A redução da oferta de publicidade nos jornais, agravada pela crise
financeira internacional, afeta diretamente as redações. Dines questionou como
El País faz para cortar custos e, ao mesmo tempo, garantir a qualidade do
produto mantendo em seus quadros jornalistas experientes. Com a crise
financeira, outros problemas estruturais da imprensa foram agravados, na
avaliação de Milagros: ‘A crise de modelo industrial, de modelo de empresa
jornalística, e uma crise de credibilidade do jornalismo, que são anteriores à
crise econômica e que a crise econômica precipitou’, disse.


Informação cara


É preciso observar, na opinião de Milagros, que há milhões de leitores de
jornal, mas nem todos querem pagar pelo conteúdo oferecido. Quem está ‘ganhando
dinheiro em quantidades astronômicas’ com as informações produzidas pelos
grandes jornais são as ‘transportadoras’: as empresas que oferecem os serviços
de conexão, as telefônicas. ‘Os leitores têm que se perguntar se este modelo
pode chegar muito longe porque se alguém não está disposto a pagar pela boa
informação, terá informação, certamente – porque a internet garante que todo
mundo tenha toneladas de informação, muito mais informação do que possa digerir
–, mas essa é uma informação que vem com o interesse da fonte’, disse a
jornalista.


O leitor tem que estar consciente de que a informação gratuita tem distorções
e ‘pedágios’, ao contrário da informação independente produzida por jornalistas
e que ‘custa muito dinheiro’. Para Milagros, está claro que o futuro será a
internet, ainda que o jornal impresso continue por muito tempo ‘para os leitores
que, como eu, ainda amamos o papel’. Milagros contou que a grande pergunta feita
em todas as redações e por todos os diretores do jornal é: sobreviveremos tempo
suficiente na edição impressa, teremos leitores suficientes ainda em nossa
edição impressa para fazer essa transição?

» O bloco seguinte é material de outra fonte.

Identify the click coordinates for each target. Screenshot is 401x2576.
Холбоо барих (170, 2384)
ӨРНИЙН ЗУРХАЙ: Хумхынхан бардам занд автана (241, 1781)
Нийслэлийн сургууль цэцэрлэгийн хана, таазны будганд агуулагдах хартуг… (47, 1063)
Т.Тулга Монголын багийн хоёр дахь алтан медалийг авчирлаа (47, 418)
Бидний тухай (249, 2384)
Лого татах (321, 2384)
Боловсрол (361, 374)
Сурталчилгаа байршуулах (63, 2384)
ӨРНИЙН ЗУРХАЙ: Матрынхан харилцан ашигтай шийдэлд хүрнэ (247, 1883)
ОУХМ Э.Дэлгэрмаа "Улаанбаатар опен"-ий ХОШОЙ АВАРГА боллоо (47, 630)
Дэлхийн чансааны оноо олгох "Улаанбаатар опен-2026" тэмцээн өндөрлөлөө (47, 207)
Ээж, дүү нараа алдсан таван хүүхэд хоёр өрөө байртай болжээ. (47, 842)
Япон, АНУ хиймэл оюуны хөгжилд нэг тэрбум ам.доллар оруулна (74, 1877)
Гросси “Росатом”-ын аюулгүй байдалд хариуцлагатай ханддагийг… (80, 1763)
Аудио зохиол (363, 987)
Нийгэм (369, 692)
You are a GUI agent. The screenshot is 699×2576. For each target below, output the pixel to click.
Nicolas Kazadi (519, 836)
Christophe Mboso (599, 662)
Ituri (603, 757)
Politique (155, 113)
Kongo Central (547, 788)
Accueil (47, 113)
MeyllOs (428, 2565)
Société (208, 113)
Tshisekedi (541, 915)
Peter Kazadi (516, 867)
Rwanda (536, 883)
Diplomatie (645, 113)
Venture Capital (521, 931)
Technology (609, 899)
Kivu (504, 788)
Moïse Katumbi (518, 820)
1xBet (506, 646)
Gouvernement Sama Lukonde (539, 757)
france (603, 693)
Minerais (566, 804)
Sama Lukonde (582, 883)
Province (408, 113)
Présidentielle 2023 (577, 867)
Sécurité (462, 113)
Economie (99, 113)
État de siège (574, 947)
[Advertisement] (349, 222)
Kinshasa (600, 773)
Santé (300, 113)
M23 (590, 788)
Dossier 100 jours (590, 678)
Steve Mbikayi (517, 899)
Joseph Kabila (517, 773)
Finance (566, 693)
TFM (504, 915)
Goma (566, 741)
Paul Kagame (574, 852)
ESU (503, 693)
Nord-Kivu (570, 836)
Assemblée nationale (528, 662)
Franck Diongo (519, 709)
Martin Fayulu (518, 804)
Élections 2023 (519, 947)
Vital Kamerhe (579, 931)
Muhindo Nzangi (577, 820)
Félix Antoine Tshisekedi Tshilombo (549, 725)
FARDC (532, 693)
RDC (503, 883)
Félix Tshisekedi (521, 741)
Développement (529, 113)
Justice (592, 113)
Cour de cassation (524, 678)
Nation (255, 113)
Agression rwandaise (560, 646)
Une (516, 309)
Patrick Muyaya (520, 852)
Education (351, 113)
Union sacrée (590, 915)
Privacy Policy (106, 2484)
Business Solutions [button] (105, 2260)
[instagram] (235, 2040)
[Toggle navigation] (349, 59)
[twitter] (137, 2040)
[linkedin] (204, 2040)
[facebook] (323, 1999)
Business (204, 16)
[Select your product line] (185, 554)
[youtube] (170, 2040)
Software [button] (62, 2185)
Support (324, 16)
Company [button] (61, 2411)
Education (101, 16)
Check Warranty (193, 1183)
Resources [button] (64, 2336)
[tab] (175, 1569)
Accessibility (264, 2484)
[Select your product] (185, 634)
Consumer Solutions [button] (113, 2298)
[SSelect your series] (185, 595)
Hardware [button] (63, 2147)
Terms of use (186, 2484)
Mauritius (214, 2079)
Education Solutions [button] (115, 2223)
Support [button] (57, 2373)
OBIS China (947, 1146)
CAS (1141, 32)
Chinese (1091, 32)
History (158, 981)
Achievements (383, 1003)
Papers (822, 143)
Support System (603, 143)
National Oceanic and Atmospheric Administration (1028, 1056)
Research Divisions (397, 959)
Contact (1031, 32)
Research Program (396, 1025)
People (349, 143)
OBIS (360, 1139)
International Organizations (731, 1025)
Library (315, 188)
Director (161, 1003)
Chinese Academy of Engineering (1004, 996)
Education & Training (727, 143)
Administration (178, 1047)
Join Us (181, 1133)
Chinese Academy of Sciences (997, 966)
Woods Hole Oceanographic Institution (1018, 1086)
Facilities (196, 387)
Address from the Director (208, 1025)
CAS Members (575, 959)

Milagros chamou a atenção para o fato de que, nesta fase de transição e de
crise da mídia, é preciso identificar no novo jornalismo digital quais são os
riscos que podem afetar a qualidade da informação. Um deles, por exemplo, é o
tempo. Na edição digital, o tempo desaparece. ‘Não podemos renunciar a continuar
dando os furos, mas o grande risco é que, na tensão entre rapidez e segurança,
nos inclinemos excessivamente em favor de dar a notícia exclusiva, pela rapidez,
e perder em segurança’, alertou Milagros. A ombudsman do El País disse
que os jornais ‘sérios’ correm o risco de utilizar a internet de uma maneira
equivocada. Para ter maior audiência, podem perder credibilidade e se
transformarem em meios de entretenimento.


Rápido e curto


Outro ‘inimigo’ do jornalismo da atualidade identificado por Milagros é ‘uma
cultura geral que tende ao fast e ao short‘. Cada vez mais há a
crença de que qualquer estímulo visual ou auditivo profundo ou extenso é
‘chato’. Os leitores querem ‘as coisas mastigadas’ e em pequenas porções. ‘Se
nós caímos nesta tentação, se pensamos que, com isso, facilitamos que nossos
leitores venham até nós, na realidade o que estamos fomentando é um tipo de
cultura na qual o leitor nunca acaba tendo uma visão completa dos problemas. E
isso é muito grave, porque a sociedade na qual vivemos não é mais simples’,
disse a jornalista. Milagros ponderou que não é possível entender um mundo
complexo e que muda cada vez mais depressa apenas com pílulas de informação.